Abstract

Aim. To develop an ordinal scale for x-ray assessment of venous congestion in chronic heart failure based on the results of the standard assessment of chest radiographs.
 Methods. The ordinal assessment on the scale consists of a numerical expression of four radiological symptoms: cardiomegaly, pleural effusion, and changes in the pulmonary pattern due to vascular and interstitial components. The presence of each of these symptoms corresponds to a score of 1 point. In the result, ordinal X-ray assessment varies from 0 to 4 points. Simultaneously objective clinical, instrumental and laboratory measures of the severity of congestive heart failure were recorded in patients.
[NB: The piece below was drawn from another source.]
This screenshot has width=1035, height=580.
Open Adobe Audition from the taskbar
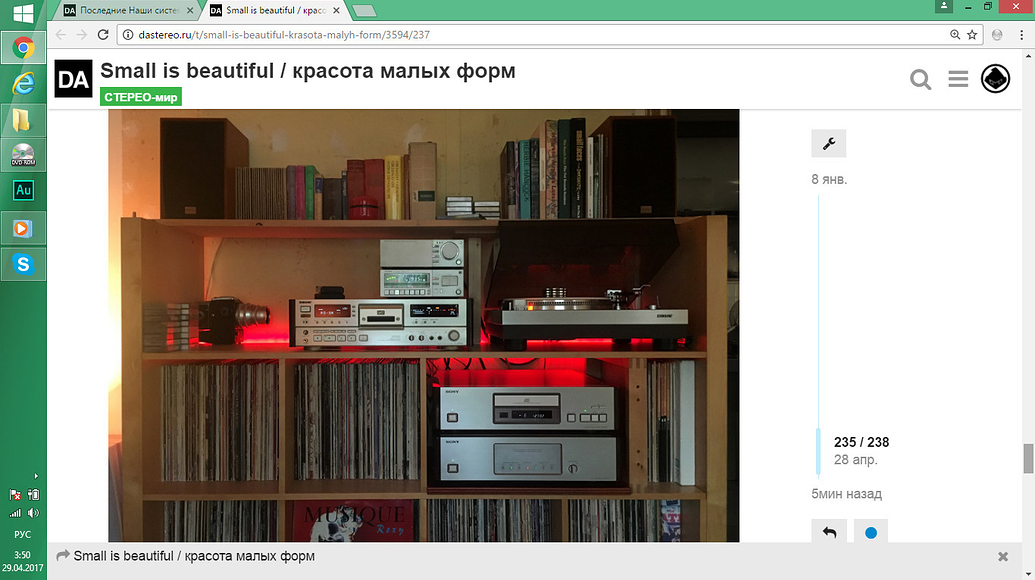point(23,191)
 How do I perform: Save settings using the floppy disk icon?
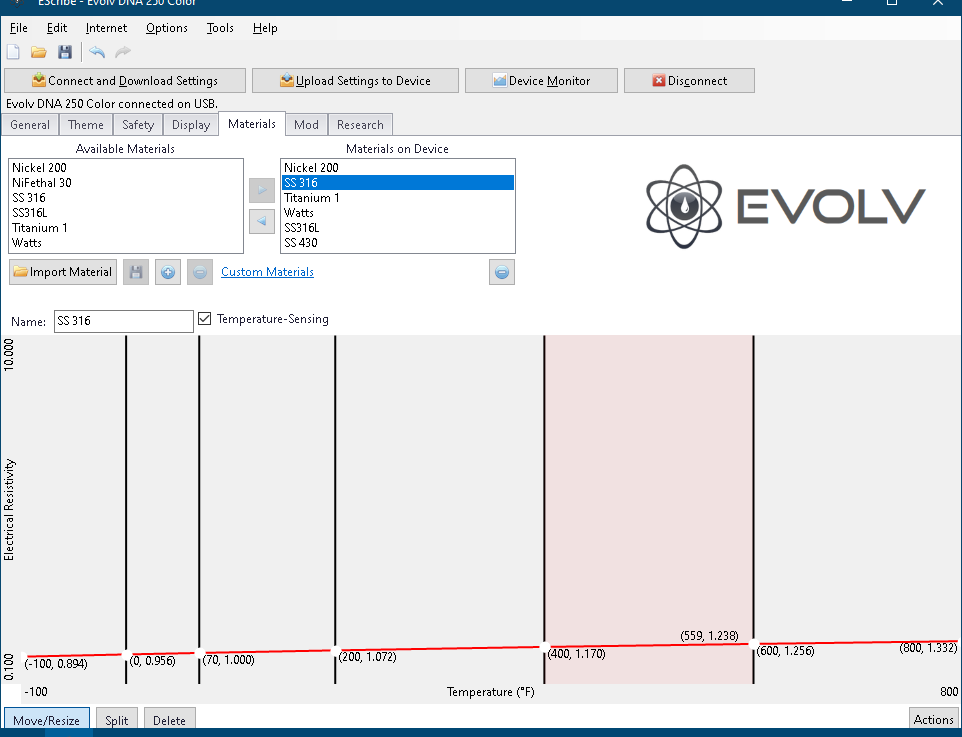(65, 52)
 Results. Cardiomegaly, the presence of pleural effusion and changes in the pulmonary pattern due to vascular and interstitial components was numerically estimated according to the standard assessment of chest X-rays for the scale of radiological assessment of venous congestion. Correlation between numerical estimates of the ordinal scale and objective clinical, instrumental and laboratory measures of venous stasis in the sample of 225 patients showed the validity of the assessment. The statistically significant direct relationships between value of the ordinal scale for X-ray assessment of venous congestion with functional class and stage of chronic heart failure, the level of NT-terminal fragment of brain natriuretic peptide, the frequency of respiratory movements, the scale of clinical state, the index of the left atrium, the systolic pressure in the pulmonary artery, as well as an inverse dependence with the 6-minute walk test values were proved. Sufficient internal consistency of the ordinal scale was demonstrated (Cronbach's alpha 0.73). We also found that the scale demonstrated predictive informativeness, which was manifested by a significant increase in the mortality of patients with chronic heart failure in cases where the scale values increase to 2.
 Conclusion. The proposed ordinal scale for x-ray assessment of venous congestion has sufficient reliability (internal consistency) for practical application, as well as criteria and prognostic validity; the scale can be considered as a simple, accessible and informative addition to the standard examination of polymorbid patients with chronic heart failure, which may be useful for advanced assessment of the patient's condition and risk of death within the next year.